Since I cant find any thread for the re-boot of Guitar Hero I'll use this one to complain they are not going to sell you the songs but instead will do a spotify type 'station'
http://www.kotaku.co.uk/2015/09/28/you- ... uitar-heroQuote:
You Can't Actually Buy Songs in The New Guitar Hero
The new Guitar Hero game, Guitar Hero Live, will launch with a library of hundreds of songs on 23rd October, and hundreds more will be added as time goes on. But playing them works differently from how it did 5 or 10 years ago, in that you can't actually buy them permanently any more.
The new system is tied in with Guitar Hero TV, a new mode that gives you a couple of channels of rotating songs to drop in and out of at any time. Load up Guitar Hero TV and you can jump straight in and play along with whatever's on. It's organised by genre, roughly, so you can switch over to a different channel if music you hate comes on. In single-player, you play songs in front of a live crowd; in Guitar Hero TV, it's music videos. It's like playing along with MTV.
So, say you want to play a particular song that you love, but that isn't on the disc. (Activision has not yet clarified exactly which songs will be on the disc, but there will be plenty.) Here's what you do: you log into Guitar Hero TV, pull up the tracklist, and spend a "play" token on it - which you can earn by playing and doing well on GHTV, or – yes – by paying for it with money.
That lets you play the song one time.

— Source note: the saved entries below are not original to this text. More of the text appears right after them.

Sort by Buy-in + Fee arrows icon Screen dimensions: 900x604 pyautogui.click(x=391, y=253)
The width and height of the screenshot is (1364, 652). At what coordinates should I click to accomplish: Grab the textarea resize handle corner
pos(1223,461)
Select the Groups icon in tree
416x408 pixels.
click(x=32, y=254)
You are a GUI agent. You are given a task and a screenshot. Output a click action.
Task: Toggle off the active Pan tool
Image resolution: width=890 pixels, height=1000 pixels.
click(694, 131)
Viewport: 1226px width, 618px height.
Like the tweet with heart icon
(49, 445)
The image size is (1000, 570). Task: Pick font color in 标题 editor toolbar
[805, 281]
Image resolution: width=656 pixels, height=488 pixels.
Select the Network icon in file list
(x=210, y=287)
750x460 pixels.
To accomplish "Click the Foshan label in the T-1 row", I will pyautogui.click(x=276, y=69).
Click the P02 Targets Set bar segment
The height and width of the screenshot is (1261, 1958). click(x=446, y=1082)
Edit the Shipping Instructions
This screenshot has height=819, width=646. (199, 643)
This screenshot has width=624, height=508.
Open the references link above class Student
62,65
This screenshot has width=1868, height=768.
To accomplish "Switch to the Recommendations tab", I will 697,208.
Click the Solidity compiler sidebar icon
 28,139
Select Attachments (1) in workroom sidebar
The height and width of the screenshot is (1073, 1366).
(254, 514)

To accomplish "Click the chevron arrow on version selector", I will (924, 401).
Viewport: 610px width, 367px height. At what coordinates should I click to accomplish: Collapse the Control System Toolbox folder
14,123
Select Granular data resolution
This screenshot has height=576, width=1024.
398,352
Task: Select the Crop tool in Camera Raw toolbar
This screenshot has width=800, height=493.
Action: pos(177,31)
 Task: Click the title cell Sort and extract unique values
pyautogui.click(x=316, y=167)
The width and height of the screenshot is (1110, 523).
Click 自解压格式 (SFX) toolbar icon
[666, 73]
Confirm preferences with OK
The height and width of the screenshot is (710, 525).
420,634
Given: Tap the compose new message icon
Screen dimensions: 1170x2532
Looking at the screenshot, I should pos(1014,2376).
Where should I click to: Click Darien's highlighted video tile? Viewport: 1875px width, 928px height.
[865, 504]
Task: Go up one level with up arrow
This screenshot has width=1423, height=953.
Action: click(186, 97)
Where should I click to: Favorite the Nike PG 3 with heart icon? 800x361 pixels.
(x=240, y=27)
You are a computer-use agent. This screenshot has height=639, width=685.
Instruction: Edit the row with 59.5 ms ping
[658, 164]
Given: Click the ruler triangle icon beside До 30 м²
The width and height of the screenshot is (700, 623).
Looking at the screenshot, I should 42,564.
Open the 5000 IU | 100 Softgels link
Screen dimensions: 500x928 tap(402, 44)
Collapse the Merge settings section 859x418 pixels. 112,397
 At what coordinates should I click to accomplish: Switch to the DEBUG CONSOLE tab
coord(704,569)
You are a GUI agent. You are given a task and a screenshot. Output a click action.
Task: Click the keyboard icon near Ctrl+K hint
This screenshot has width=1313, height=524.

If you want to play it again, you can spend another play coin. Or you can play any of the songs on-disc whenever you want, or play along with whatever's streaming on Guitar Hero TV for free.
Say you've got a bunch of friends coming over and want all the hundreds of songs unlocked: you can buy a karaoke-style "party pass" and get a few hours' access to absolutely everything. That can only be bought with money.
Developer FreeStyle Games is essentially asking people to let go of the idea of "owning" the music, in my opinion, in the same way as people have let go of that concept with services like Spotify. I spoke to Jamie Jackson, Guitar Hero Live's creative director, about why that is, and whether he thinks people might need some convincing.
"I think you might find a small minority who may feel that way to start off with," he said, "but the vast majority who didn't really buy DLC in the first place are going to like it because it suits their style of play. We looked at how people used to play DLC, and found that when someone downloaded a song, some people would play it shit-tonnes, but that wasn't a huge number of people. So we looked at it and said, do we design the game for an edge case, or do we design it for everybody? It was a pretty easy decision. We needed to design it for everybody."
Jamie was keen to emphasise that even if you do choose to spend money on play tokens, playing songs this way in Guitar Hero Live won't necessarily cost any more money than it did the old way, where you paid a few quid for a song and could play it as much as you wanted.
"We've kept the boxed product the same price as it was five years ago, so we are in this to give value to people," he added. "We're launching with more than any Guitar Hero has ever launched with. But this will definitely take some explaining."
I've played hours of Guitar Hero Live now, incidentally, and had a great deal of fun with it. It's doing some very cool things with the basic mechanic of pretend guitar-playing, and the live-music aspect of it is refreshingly novel. We'll have more on the game before its release later this month.